Je crois plutôt qu’on doit chercher ailleurs, non dans le dérèglement du corps mais, tout au contraire, dans une sagesse de l’esprit, la raison de sa démarche. Mon frère savait qu’un petit Génois comme lui, désargenté et sans appui, ne pourrait jamais mener à bien ses vastes projets.

 

— Et nous commencerons par apprendre le latin.

Pour une fois, il daigna m’expliquer sans moquerie sa logique :

— D’abord, nous serons à même de participer en meilleure connaissance de cause aux offices et, ainsi, de mieux célébrer Dieu. Ensuite, nous pourrons lire plus aisément, et sans l’intervention de personne, les ouvrages nécessaires à l’Entreprise. Enfin, une bonne réputation de latiniste ne pourra que favoriser mon projet de mariage : les marins, surtout génois, paraissent souvent bien frustes à la noblesse.

— Tu veux une aristocrate ?

— Autrement, à quoi bon ?

— Et pourquoi veux-tu que j’étudie avec toi ?

— Pour ton éducation personnelle. Et pour qu’on lise plus difficilement dans mon jeu.

 

Vere dignum et justum est, aequum et salutare, nos tibi semper, et ubique gratias agere…

Les cours étaient donnés, certains soirs de la semaine, par un prêtre de l’église Saint-Julien. Les autres élèves de cette petite classe étaient cinq Noirs. L’épiscopat les avait sélectionnés pour leur intelligence. On leur avait enseigné la vraie foi et maintenant on les préparait à devenir prêtres avant de les renvoyer en Afrique convertir leurs frères sauvages.

Pour nous accoutumer à l’ordre des mots, le professeur commença par nous faire répéter cette phrase facile : Vere dignum et justum est […] gratias agere.

« Il est vraiment juste et nécessaire, c’est notre devoir et notre salut, de Vous rendre grâce toujours et partout, Seigneur… »

Je ne sais pour quelle raison, enfouie dans les mystères de leur race, cette manière de dire avait déclenché l’hilarité de nos camarades africains.

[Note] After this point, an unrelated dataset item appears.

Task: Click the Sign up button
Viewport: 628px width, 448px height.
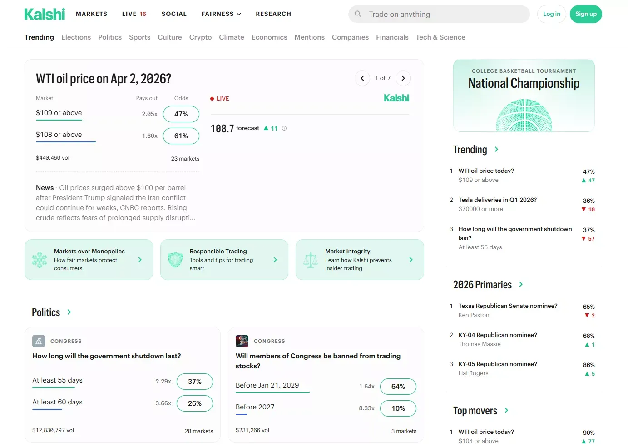Action: (x=586, y=14)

D’abord interloqué, le prêtre poursuivit.

In quo nobis spes beatœ resurrectionis effulsit, ut quos contristat certa moriendi conditio, eosdem consoletur futurœ immortalitatis promissio.

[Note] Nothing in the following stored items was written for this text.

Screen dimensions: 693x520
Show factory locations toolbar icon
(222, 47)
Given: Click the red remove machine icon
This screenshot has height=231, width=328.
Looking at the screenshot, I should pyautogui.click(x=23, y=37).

Cette référence à la mort certaine et à la promesse d’immortalité redoubla la bonne humeur des futurs missionnaires nègres.

Leurs éclats d’un rire guttural résonnaient sous la voûte de l’église, au grand effroi et grand scandale d’un groupe de vieilles femmes, habituées de la prière du soir. Puis ils se mirent à glousser comme s’ils étaient devenus dindons, et leurs corps étaient secoués d’obscènes ondulations.

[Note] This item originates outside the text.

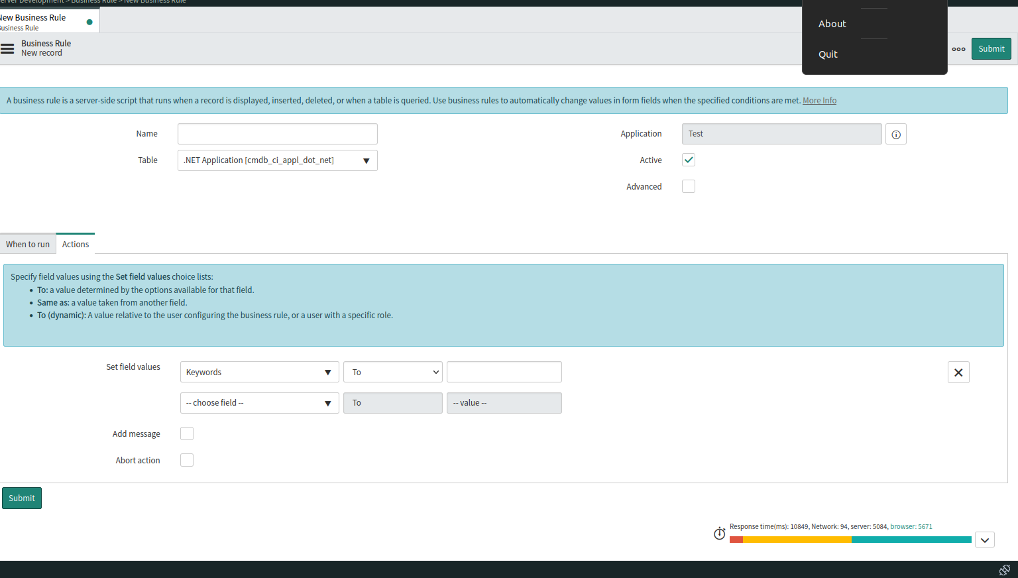The height and width of the screenshot is (578, 1018).
Task: Enable the Advanced checkbox
Action: (x=688, y=186)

Le prêtre, un petit homme ventripotent, grondait contre sa hiérarchie. Il nous prenait à témoins, mon frère et moi, les deux seuls Blancs du groupe : dans quel cerveau dérangé a bien pu naître l’idée de croire en l’intelligence des nègres ? Et c’est à ces sauvages qu’on va confier l’enseignement de l’Évangile ! En attendant, c’est à moi de dompter ces fauves. Ils vont trouver à qui parler. Il tendit un doigt menaçant et, d’une voix trop aiguë, s’écria :

— Si le Diable a pris possession de vous, quittez la maison de Dieu !

Déjà, deux diacres avaient été appelés et s’avançaient vers ces déments.

Le calme leur revint peu à peu, entrecoupé de terribles hoquets.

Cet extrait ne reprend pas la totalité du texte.